→ Written instruction
Retype the rows word for word, beginning at the line that contains "Given: Click the Microsoft Hyper-V icon" and continuing through the last of the rows.

→ Provided data
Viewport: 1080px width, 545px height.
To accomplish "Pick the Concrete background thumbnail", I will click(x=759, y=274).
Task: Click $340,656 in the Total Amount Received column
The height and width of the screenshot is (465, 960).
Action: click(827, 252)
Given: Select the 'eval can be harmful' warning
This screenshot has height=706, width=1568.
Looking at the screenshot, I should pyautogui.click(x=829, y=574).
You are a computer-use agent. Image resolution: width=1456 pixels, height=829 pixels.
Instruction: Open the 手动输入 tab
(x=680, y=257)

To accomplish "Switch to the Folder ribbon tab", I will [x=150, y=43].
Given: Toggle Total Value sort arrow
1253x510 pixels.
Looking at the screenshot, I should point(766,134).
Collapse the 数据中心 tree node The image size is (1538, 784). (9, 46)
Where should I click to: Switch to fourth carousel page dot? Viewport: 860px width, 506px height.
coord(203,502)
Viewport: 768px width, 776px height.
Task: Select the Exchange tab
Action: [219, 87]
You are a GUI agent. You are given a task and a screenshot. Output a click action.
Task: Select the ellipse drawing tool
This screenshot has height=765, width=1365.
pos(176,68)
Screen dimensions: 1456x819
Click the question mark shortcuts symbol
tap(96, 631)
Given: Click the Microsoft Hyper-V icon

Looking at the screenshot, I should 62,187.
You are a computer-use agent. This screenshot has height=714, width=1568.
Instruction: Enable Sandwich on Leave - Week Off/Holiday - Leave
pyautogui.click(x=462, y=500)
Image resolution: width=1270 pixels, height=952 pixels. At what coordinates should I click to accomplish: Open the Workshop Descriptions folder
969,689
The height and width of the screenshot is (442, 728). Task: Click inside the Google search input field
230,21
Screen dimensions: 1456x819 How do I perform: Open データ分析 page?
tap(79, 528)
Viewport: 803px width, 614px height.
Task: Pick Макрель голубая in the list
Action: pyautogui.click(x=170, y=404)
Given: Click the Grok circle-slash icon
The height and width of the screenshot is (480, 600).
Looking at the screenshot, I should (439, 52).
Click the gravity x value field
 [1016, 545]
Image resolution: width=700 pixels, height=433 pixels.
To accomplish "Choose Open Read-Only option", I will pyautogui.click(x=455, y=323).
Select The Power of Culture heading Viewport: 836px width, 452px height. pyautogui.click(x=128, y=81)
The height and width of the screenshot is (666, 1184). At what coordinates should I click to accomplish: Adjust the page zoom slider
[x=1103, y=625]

→ Result of the task
Given: Click the Microsoft Hyper-V icon

Looking at the screenshot, I should 62,187.
You are a computer-use agent. This screenshot has height=714, width=1568.
Instruction: Enable Sandwich on Leave - Week Off/Holiday - Leave
pyautogui.click(x=462, y=500)
Image resolution: width=1270 pixels, height=952 pixels. At what coordinates should I click to accomplish: Open the Workshop Descriptions folder
969,689
The height and width of the screenshot is (442, 728). Task: Click inside the Google search input field
230,21
Screen dimensions: 1456x819 How do I perform: Open データ分析 page?
tap(79, 528)
Viewport: 803px width, 614px height.
Task: Pick Макрель голубая in the list
Action: pyautogui.click(x=170, y=404)
Given: Click the Grok circle-slash icon
The height and width of the screenshot is (480, 600).
Looking at the screenshot, I should (439, 52).
Click the gravity x value field
 [1016, 545]
Image resolution: width=700 pixels, height=433 pixels.
To accomplish "Choose Open Read-Only option", I will pyautogui.click(x=455, y=323).
Select The Power of Culture heading Viewport: 836px width, 452px height. pyautogui.click(x=128, y=81)
The height and width of the screenshot is (666, 1184). At what coordinates should I click to accomplish: Adjust the page zoom slider
[x=1103, y=625]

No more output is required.